Back then, we managed to put out the paper with a staff of three – an editor/reporter, receptionist and ad manager – and equipment that consisted mainly of three desks, three old typewriters and a basic telephone setup in the small office a couple of doors down Broadway from Orangeville's town hall.
Perhaps it was that modest startup, but whatever the case the Citizen operated for quite awhile without much notice being given by either the Banner itself or the (then) mighty Thomson newspaper chain, which had purchased it in 1959 from the McKitrick family.
Since then, the Banner's ownership has changed three times -– first to Conrad Black's Hollinger Inc., later to a spinoff, Osprey Media LP, and finally to the Toronto Star's Metroland Media Group, Ontario's largest and most successful community newspaper publisher.
Although it began life as a family-owned child of the Shelburne Free Press and Economist, the Citizen today is part of the Simcoe York newspaper group owned by Belfountain native Ray Stanton, who began acquiring community newspapers after successfully pioneering the construction of student residences in colleges and universities across Canada.

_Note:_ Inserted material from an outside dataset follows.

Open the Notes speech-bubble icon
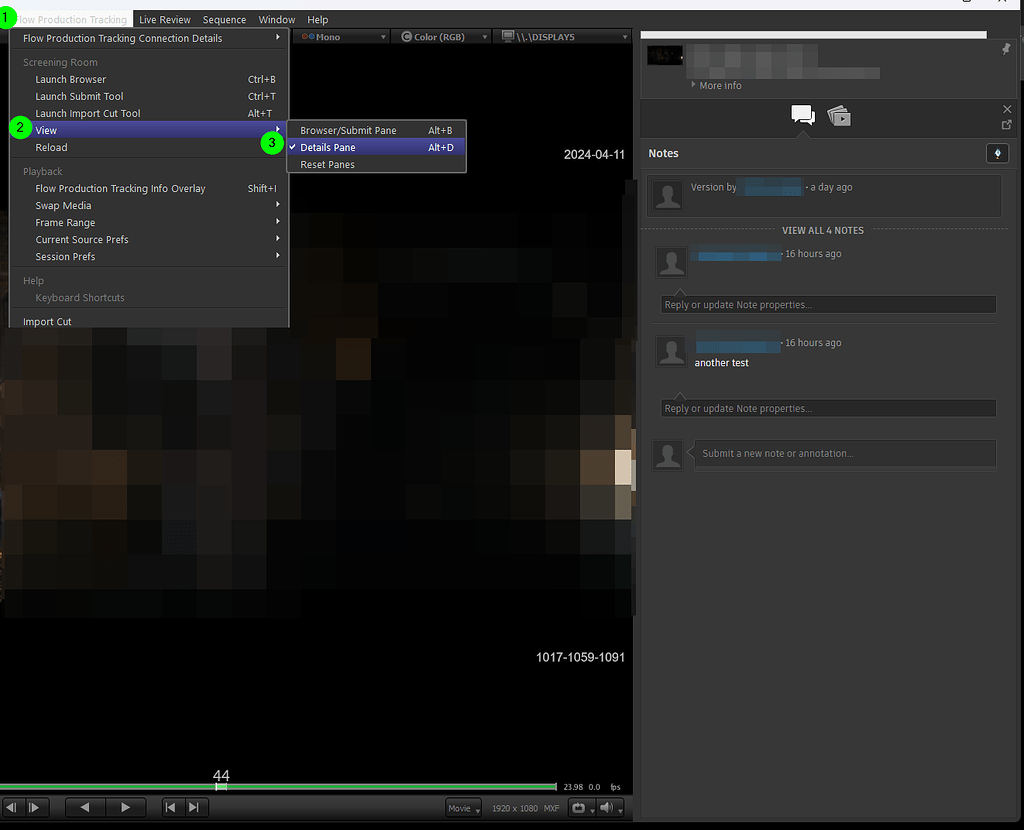(803, 114)
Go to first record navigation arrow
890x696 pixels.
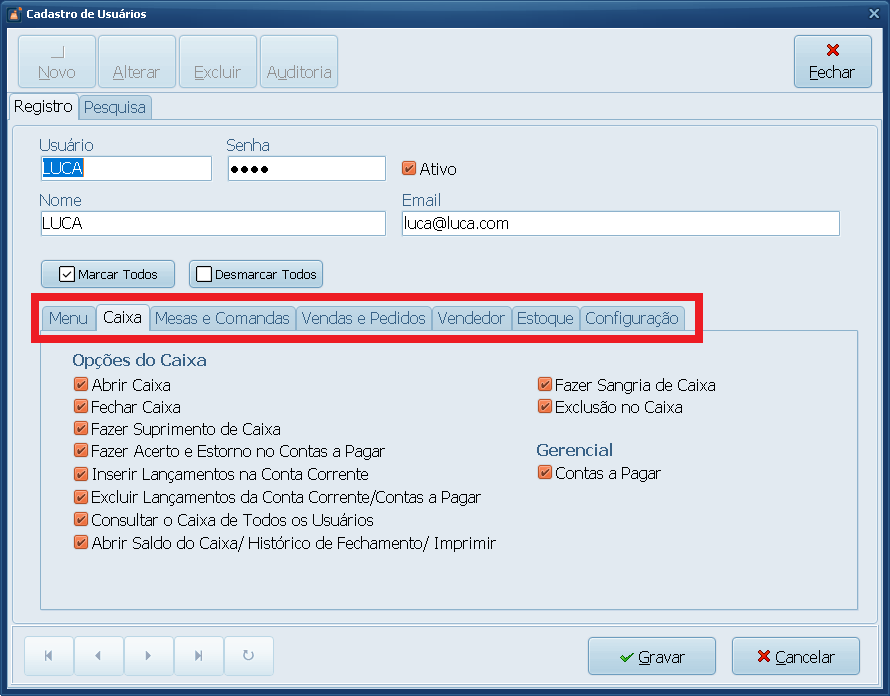coord(49,656)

So although we're unable to continue to boast that the Citizen is “locally owned in the community it served,” that's still almost the case.
Forty years ago, the current Editor had fairly recently acquired The Free Press and Economist from his father, Fred M. Claridge, who seven years earlier had inherited the publication on the death in 1964 of its long-time owner, T. F. E. Claridge.

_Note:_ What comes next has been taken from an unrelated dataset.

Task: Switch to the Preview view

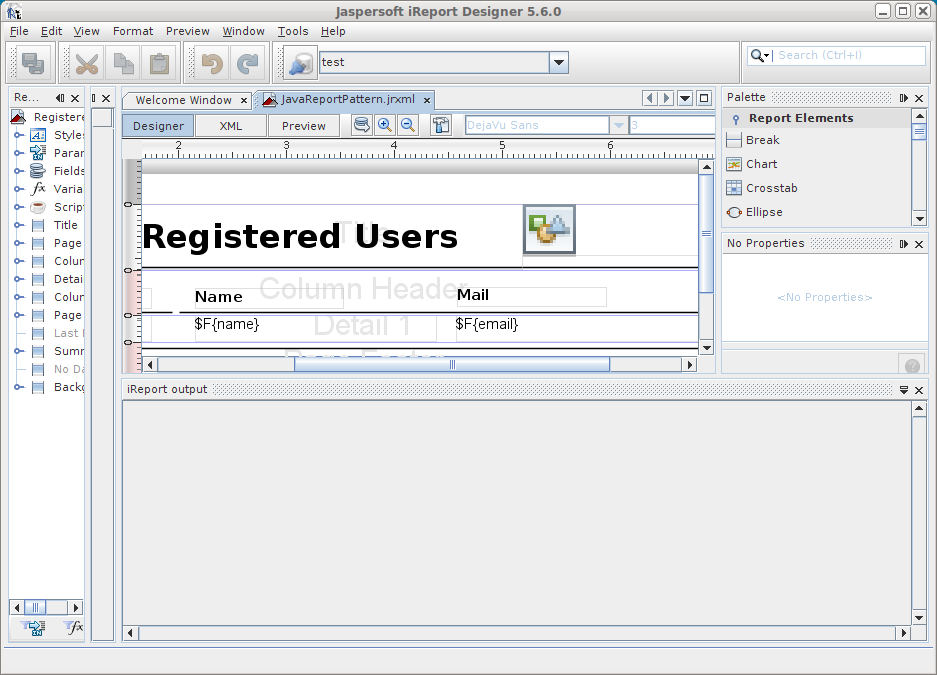Action: tap(303, 126)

Within months of the purchase in January 1972, the new owner discovered that technological change in the community newspaper industry had created a need to switch from letterpress to offset printing and from “hot-” to cold-type pages. That meant, among other things, the removal of almost everything in the Main Street plant and the creation of a firm that purchased an offset printing press capable of putting out several papers in far less time than was required to print just one on the FP&E's fairly modern flatbed press.
And it was the same technological change that created an opportunity to provide the first competition the Banner was to face since the death of the Orangeville Sun in the Great Depression four decades earlier.
Since its first issue on Sept. 18, 1974, the Citizen has always had what the industry refers to as a “controlled circulation,” relying on its advertisers rather than its readers for the revenue needed for its survival. And that meant a need to produce a product that would provide at least as much news and opinions as would be found across the street in a Thomson paper that boasted a paid circulation base.
(Today, the Banner and other Metroland papers also have controlled circulation but get much of their revenue from the distribution of multiple flyers, critics often referring to the publications as “flyer wraps.”)
Meanwhile, the onslaught of technological change has seen production of the Citizen change from “cut and paste” pages (with the pages being manually assembled on boards) to “pagination,” wherein all news and advertising is produced on computers and the pages are transmitted by high-speed Internet to the printing plant in Mississauga, rather than transported there by car – an unhappy challenge in the days when our printer was in Barrie, and particularly during winter storms.
Today, when many daily papers are failing in both Canada and the United States, with cities as large as Kamloops BC (pop. 85,000) being left with no local daily, community newspapers are faring relatively well, perhaps because they are still the only medium that gives full coverage to local news and views.
And that's one reason to hope we'll be around for many years to come.